Madame B. dit ne pas avoir été une enfant stressée. Elle rapporte différents événements de vie
générateurs d’anxiété et dont elle fait toujours des cauchemars : alors qu’elle était enfant, elle a le
souvenir de sa petite sœur recouverte par une vague dans un bateau pneumatique et de l’avoir
21
perdue de vue pendant de longs instants. Elle se rappelle d’avoir été poursuivie par un homme qui
montait les marches 4 à 4 dans les escaliers et a été « sauvée » par un des locataires qui a ouvert sa
porte. Au début de l’âge adulte, elle raconte s’être perdue dans une ville inconnue, sans adresse
alors qu’elle devait y rejoindre ses parents.

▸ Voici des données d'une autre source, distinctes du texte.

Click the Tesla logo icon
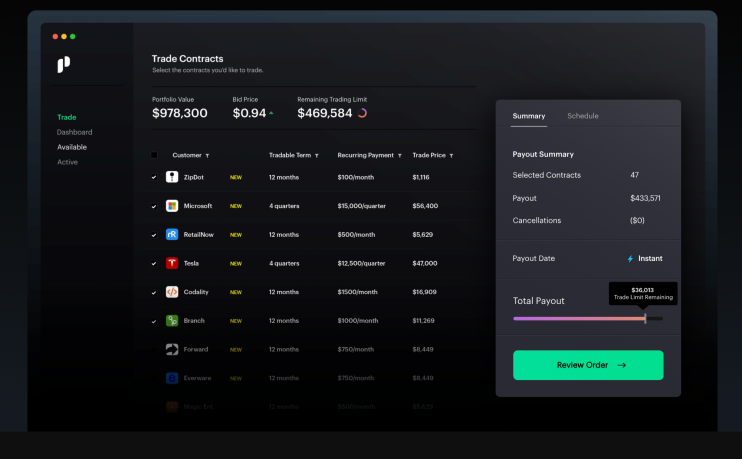tap(172, 264)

De l’âge adulte jusqu’à la retraite, Madame B. ne relate pas de difficultés particulières. En effet,
elle poursuit de longues études, obtient un poste à responsabilité, se marie et a une fille alors
qu’elle a une quarantaine d’années.
Les difficultés apparaissent à l’âge de 70 ans. En effet, il y a 3 ans elle présente une importante
perte de poids avec aboulie alors que décèdent son oncle et son frère. Suite à ses premiers
symptômes, elle consulte un psychiatre et un médecin interniste. Le médecin interniste
diagnostique une maladie de Horton (inflammation de la muqueuse des artères) à ce jour traitée.
Une dépression a été diagnostiquée il y a 2 ans par le psychiatre avec mise en place d’un
traitement antidépresseur par Seropram. Le Lexomil lui a également été prescrit mais Madame B.
ne le prend que lorsqu’elle en ressent le besoin. Elle a essayé l’hypnose mais n’a fait que 3
séances, elle envisage une cure thermale, mais la logistique associée la « pétrifie ». Elle parle de
« chronicité » de ses troubles depuis la dépression.
Ces dernières années, elle trouve que tout devient difficile (aller au yoga, faire ses courses), elle
diminue les interactions sociales (évoque ses difficultés auditives) et son mari a repris la gestion
administrative. Madame B. rapporte également une plainte cognitive (difficultés pour lire, pour
suivre une émission ou une conversation) et a peur d’être hospitalisée à cause de ses « troubles
cognitifs » (pour rappel, les différentes évaluations neuropsychologiques n’ont pas mis en
évidence de syndrome dégénératif ni même de trouble cognitif).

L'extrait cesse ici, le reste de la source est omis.